The entity also took on mandates from two endowment funds and a financial institution, totalling assets under managemnent of $1 billion.
Alternative investments of this pension fund include fund-of-funds vehicles, private equity, private debt and hedge funds.
Even with the pandemic ending, Kiguchi continues his roadshows with Japanese asset owners.
Despite a packed schedule, he -- and his right-hand man, investment director Shigeru Tamaki -- also find time to meet consultants and funds managers as well as attend investment conferences to gather information and inspiration for new strategies and asset themes.
Kiguchi is also a member of the Alternative Investment Management Association’s (AIMA) global investor board.
He sits alongside asset owners with much larger assets under management and investment teams -- a nod to Kiguchi's capabilities in alternative investments.
Chief investment officer, Public Officials Benefit Association (POBA)
While 2022 was a challenging year for most asset owners globally, it was filled with even more challenges for Korea’s Public Officials Benefit Association (POBA).
Amid turmoil in global financial markets, the pension fund also faced its own problems that required swift action and adjustments that were executed Huh Jang, chief investment officer at POBA.
It was a trial by fire for Huh, who joined the fund in February 2022.
A depreciating Korean won, unexpectedly high loans withdrawn by fund members and capital calls from commitments made to overseas alternatives fund vehicles created a perfect storm.
POBA, nevertheless, managed to deliver a positive return of 3.8% in 2022, when several other pension funds' performance dipped into the red.
The Korean pension fund also won an AsianInvestor Institutional Excellence in 2022 for best regional asset owner.
POBA, like many Korean asset owners, also leans heavily in favour of alternatives: this asset class accounted for close to 78% of total assets at the end of 2022.
This fairly high allocation to illiquid assets means the probability of liquidity issues cropping up is high.
Huh, who previously led investments at DB Insurance, saw the changing financial conditions in 2022 and decided on managing new commitments conservatively.

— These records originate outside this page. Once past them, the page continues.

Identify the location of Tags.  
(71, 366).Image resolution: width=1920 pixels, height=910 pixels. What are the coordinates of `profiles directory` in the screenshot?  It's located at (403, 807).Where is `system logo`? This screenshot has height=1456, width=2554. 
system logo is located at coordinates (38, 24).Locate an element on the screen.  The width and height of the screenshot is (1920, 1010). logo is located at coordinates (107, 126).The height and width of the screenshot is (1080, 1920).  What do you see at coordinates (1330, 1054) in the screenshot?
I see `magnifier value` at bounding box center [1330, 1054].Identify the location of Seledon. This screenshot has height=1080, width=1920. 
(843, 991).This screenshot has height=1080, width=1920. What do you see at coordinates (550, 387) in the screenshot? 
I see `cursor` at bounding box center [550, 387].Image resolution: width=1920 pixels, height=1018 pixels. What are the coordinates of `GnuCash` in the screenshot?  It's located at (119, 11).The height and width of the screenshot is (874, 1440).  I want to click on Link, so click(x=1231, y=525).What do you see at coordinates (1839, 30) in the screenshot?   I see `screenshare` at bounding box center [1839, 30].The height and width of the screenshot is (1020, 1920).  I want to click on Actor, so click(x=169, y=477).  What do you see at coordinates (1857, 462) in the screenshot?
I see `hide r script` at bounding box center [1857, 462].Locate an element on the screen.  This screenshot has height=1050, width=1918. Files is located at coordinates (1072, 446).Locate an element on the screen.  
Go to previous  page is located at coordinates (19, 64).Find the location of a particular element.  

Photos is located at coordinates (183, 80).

The fund started to utilise separately managed accounts with asset managers, especially for alternatives investments, where possible.
POBA also turned more sophisticated with its currency hedging. Due to the fluctuating exchange rate between the Korean won and US dollar and subsequent increase in hedging costs, POBA changed hedging policy and directed the team to unhedge overseas equity positions completely from 50%.
To reduce volatility, POBA downsized marketable asset exposures such as public equities from 11% to 6-7% of total assets in the first half of 2022 -- a steep reduction in a relatively short time span.
POBA also exited from some private/alternative assets.
Huh also decided to increase income-generating assets like bonds and loans as well as dividend yielding assets such as isted real estate investment trusts and infrastructure. The aim was clear: to achieve stable cashflows from POBA’s assets.
“We don’t have to depend on marketable assets, such as highly volatile assets like listed equity," Huh told AsianInvestor in May.
The fund also considers environmental, social and governance factors in its investment decision-making. It uses an ESG checklist when picking external managers and investment partners.
Even when it invests in alternative investments, such as infrastructure, it prefers to invest in renewables.